Confronted with diverse medicines in China, these late Qing reformers worried about how to codify both practitioners and the written canon, yet to be distilled from re-ordered and re-read ancient scripts. They hoped by distinguishing scholarly, charlatan, or experienced prescribers of medicines and ancient scripts to supply hints about medicinal substances, which could still be identified in the flora, fauna and minerals of the vast land. With a new systematized order of society and worldview, the application of medicines was expected to benefit not only single human bodies but in fact the body politic in a global transition. Ideas about this ordering varied widely.
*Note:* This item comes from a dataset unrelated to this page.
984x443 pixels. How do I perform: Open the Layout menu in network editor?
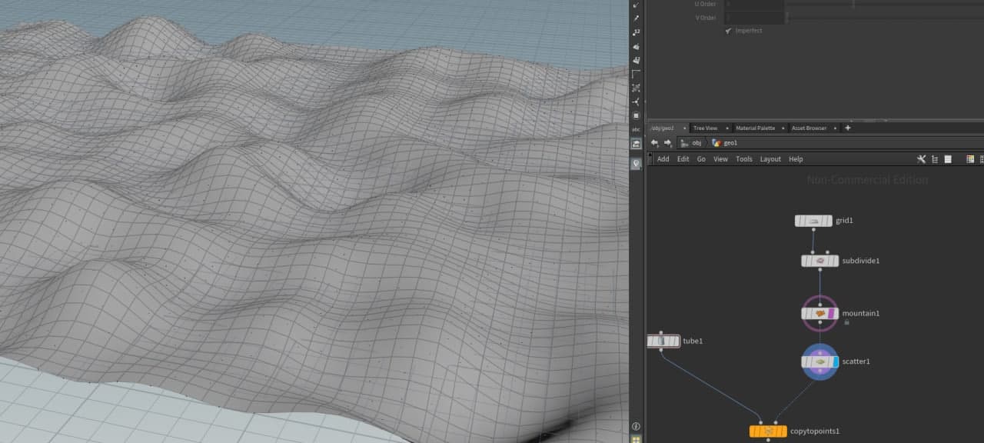(770, 159)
Thus, a new type of experts was expected to help human beings, throughout the country just as anywhere in the world. Contrary to later historiography in China, Chinese medicine was imagined as hopefully turning into a world medicine, with China’s innovative scholarship and revolutionized organizational structures as its centre. Earlier scholars and physicians were regarded as having overlooked potential medicinal substances in their sources, and the current strategies of prescribers as lacking philological training. “Revolution”, then, meant consulting the same sources in advanced ways.